Une politique culturelle digne de ce nom ne se contente pas de réparer, elle prépare l’avenir. Le numérique est « notre » révolution culturelle. Une telle révolution ne se combat pas avec des lois répressives et inefficaces, elle nous invite à libérer un potentiel de création, de diffusion et de partage sans précédent. Réussir cette transformation exige d’innover, de construire avec tous de nouvelles règles, une intervention publique adaptée pour faire émerger les nouveaux modèles de production et de distribution, pour moderniser nos lois, sans jamais renoncer à soutenir les artistes et leurs droits que bafouent ceux qui s’enrichissent en pillant leurs créations. Pour entrer dans ces temps nouveaux, nous devons à la fois assurer le financement durable de la création musicale, cinématographique, ainsi que du livre, et garantir une rémunération équitablement répartie entre les auteurs et les artistes. Nous le ferons en mobilisant une part substantielle de la richesse créée sur les réseaux numériques, souvent sans bénéfice pour la culture et ses nombreux métiers, et par une contribution modeste et forfaitaire de chacun d’entre nous à la création.
L’art et la culture sont pour la société la plus grande force d’émancipation et le meilleur ferment de résistance ou de critique, mais aussi d’émotions, dans la vie comme dans la ville.
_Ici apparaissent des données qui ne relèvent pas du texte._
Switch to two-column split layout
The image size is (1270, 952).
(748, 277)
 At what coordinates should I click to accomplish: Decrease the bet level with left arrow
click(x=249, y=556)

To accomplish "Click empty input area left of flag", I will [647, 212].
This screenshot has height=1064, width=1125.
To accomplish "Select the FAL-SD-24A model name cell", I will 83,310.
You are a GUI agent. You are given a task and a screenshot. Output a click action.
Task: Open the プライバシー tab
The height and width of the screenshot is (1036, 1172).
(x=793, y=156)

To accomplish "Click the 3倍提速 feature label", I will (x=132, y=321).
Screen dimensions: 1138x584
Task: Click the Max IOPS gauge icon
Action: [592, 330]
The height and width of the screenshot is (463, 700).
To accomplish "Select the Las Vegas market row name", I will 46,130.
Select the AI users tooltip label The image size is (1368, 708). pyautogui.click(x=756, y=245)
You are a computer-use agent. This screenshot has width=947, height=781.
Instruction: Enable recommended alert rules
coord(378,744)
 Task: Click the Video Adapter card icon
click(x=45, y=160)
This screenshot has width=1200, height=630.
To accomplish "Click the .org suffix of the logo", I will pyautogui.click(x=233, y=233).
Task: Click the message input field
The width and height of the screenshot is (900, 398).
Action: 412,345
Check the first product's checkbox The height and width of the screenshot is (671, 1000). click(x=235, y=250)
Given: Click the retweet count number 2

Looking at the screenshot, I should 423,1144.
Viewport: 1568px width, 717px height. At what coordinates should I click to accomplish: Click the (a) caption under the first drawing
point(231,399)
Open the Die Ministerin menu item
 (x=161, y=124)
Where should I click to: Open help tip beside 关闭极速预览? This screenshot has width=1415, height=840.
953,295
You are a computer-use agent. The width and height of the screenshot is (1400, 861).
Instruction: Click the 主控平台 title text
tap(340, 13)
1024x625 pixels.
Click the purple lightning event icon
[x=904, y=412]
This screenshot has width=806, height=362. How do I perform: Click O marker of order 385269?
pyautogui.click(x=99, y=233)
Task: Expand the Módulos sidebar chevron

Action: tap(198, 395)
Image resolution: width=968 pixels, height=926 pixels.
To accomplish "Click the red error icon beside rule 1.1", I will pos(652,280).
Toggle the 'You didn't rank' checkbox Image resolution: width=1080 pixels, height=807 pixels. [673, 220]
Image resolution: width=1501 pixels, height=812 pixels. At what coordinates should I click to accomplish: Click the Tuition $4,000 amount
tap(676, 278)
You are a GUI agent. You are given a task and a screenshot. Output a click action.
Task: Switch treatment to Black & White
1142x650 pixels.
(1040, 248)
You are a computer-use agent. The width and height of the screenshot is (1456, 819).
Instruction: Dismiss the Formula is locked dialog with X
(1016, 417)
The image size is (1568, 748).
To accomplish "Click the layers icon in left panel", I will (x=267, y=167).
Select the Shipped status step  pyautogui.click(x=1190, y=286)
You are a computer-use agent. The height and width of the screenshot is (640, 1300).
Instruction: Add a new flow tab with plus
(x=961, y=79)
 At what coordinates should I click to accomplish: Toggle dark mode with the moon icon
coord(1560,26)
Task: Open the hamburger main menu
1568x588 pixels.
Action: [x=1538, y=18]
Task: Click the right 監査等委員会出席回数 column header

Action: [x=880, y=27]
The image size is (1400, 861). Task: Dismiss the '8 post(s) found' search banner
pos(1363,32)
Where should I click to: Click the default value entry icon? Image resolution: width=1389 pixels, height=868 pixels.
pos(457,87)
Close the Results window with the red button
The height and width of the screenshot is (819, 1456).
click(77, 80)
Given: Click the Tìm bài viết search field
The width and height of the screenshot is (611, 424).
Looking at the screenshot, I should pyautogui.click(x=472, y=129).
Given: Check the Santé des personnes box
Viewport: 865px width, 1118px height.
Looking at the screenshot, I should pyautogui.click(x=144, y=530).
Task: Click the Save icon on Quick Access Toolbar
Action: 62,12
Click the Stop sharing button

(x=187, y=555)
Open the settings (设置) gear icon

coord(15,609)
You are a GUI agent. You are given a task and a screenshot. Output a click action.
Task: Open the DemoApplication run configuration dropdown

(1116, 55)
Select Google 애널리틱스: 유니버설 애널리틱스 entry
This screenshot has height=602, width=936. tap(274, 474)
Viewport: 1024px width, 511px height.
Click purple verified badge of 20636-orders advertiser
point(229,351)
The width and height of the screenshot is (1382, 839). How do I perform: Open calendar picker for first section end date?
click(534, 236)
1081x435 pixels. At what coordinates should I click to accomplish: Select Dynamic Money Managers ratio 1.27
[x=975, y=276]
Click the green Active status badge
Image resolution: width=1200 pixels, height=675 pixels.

Pour cela, les créateurs ont été si souvent à la fois flattés, méprisés, ou menacés. La création tend à chaque génération son miroir, elle en inscrit aussi la trace. Il ne tient qu’à nous de bâtir ensemble le patrimoine de demain. Je le vérifie chaque année à Avignon où se prolongent le théâtre populaire de Vilar, et son idée de l’art : « une certaine façon de mettre en ordre ou en désordre la nature ».